Während die Annexion der Krim in Deutschland mehr oder weniger nur eine kleine Schicht politisch wacher Menschen interessierte, betrifft die aktuelle Corona-Krise ausnahmslos uns alle. Dass eine organische Struktur, mit 140 Nanometer deutlich kleiner als ein Bakterium und noch nicht einmal ein Lebewesen, Gesellschaft und Wirtschaft lahmlegen würde, war so undenkbar wie Russlands gewaltsames Vorgehen in der Ukraine. Und doch ist beides geschehen. Auch beim Corona-Virus waren wir vollkommen unvorbereitet. Und das, obwohl die Behörden genau ein solches Szenario theoretisch durchgespielt hatten. Es wurden keine Schlüsse aus den Übungen und Lageeinschätzungen gezogen.

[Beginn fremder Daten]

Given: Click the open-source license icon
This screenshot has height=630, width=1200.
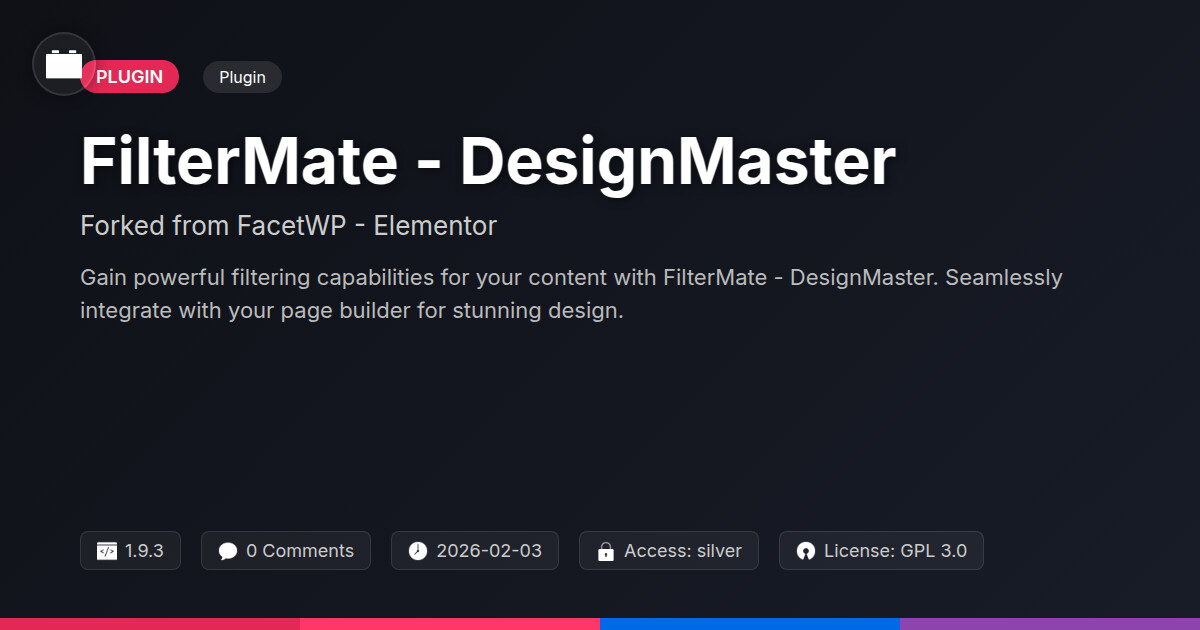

Wenn uns Corona eines lehrt, dann dies: das Ende der Geschichte ich noch nicht gekommen. Ob Pandemien oder militärische Bedrohungen – wir müssen wieder wachsam werden. Wir brauchen wieder einen Bevölkerungsschutz, der diesen Namen verdient. Es muss Vorsorge getroffen werden. Strategische Reserven sind notwendig. Wenn Corona bewältigt ist, sollte vernünftigerweise auch wieder über einen Vorschlag nachgedacht werden, den der Reservistenverband schon seit geraumer Zeit unterstützt: die Einführung einer allgemeinen Dienstpflicht. Sie würde nicht nur in künftigen Krisen helfen, sondern auch in normalen Zeiten an die Verantwortung des Einzelnen für sein Gemeinwesen erinnern.